Data records:
━━━━━━━━

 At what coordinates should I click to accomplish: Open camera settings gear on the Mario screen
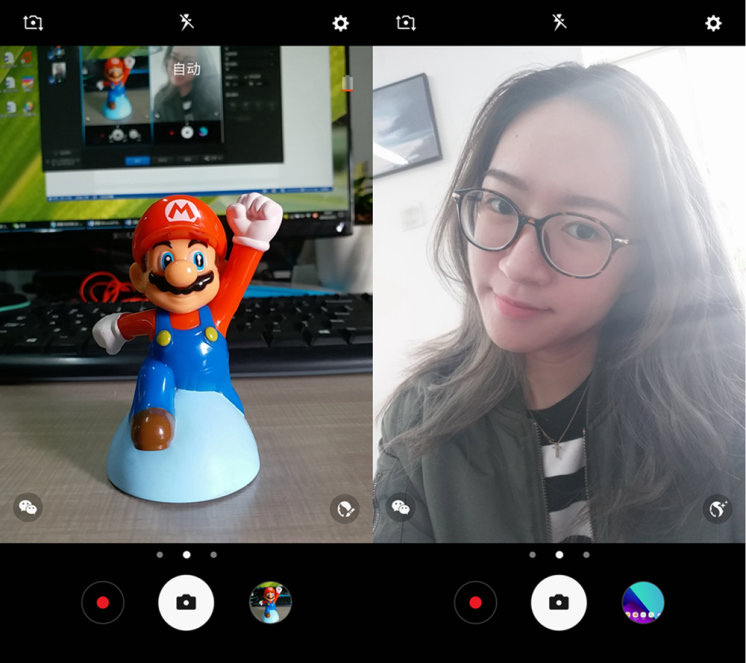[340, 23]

━━━━━━━━

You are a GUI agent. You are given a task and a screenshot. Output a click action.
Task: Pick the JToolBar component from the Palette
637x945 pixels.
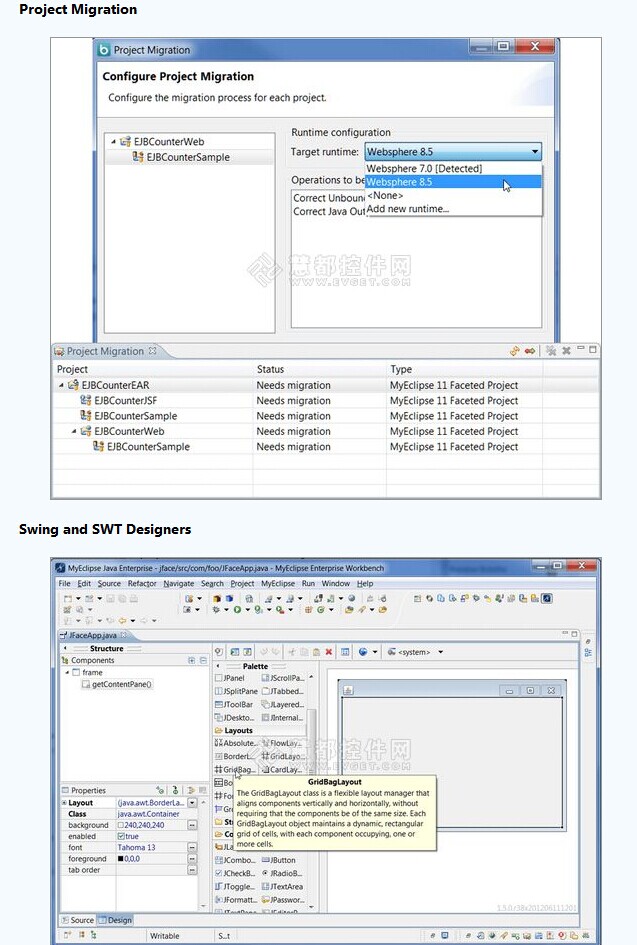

━━━━━━━━

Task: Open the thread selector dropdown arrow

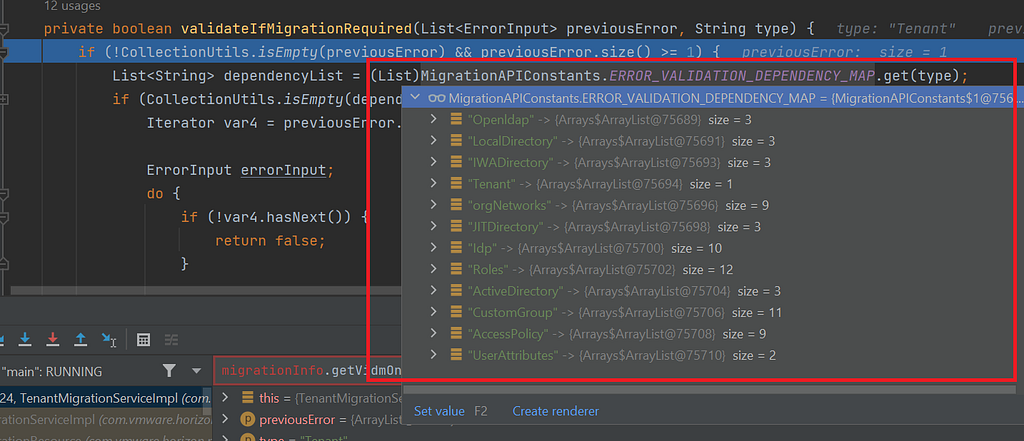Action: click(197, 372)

━━━━━━━━

Task brief: Reproduce word for word the material above, beginning with the line that contains "Task: Pick the" and ending with the line that contains "637x945 pixels.".

Result of this task:
Task: Pick the JToolBar component from the Palette
637x945 pixels.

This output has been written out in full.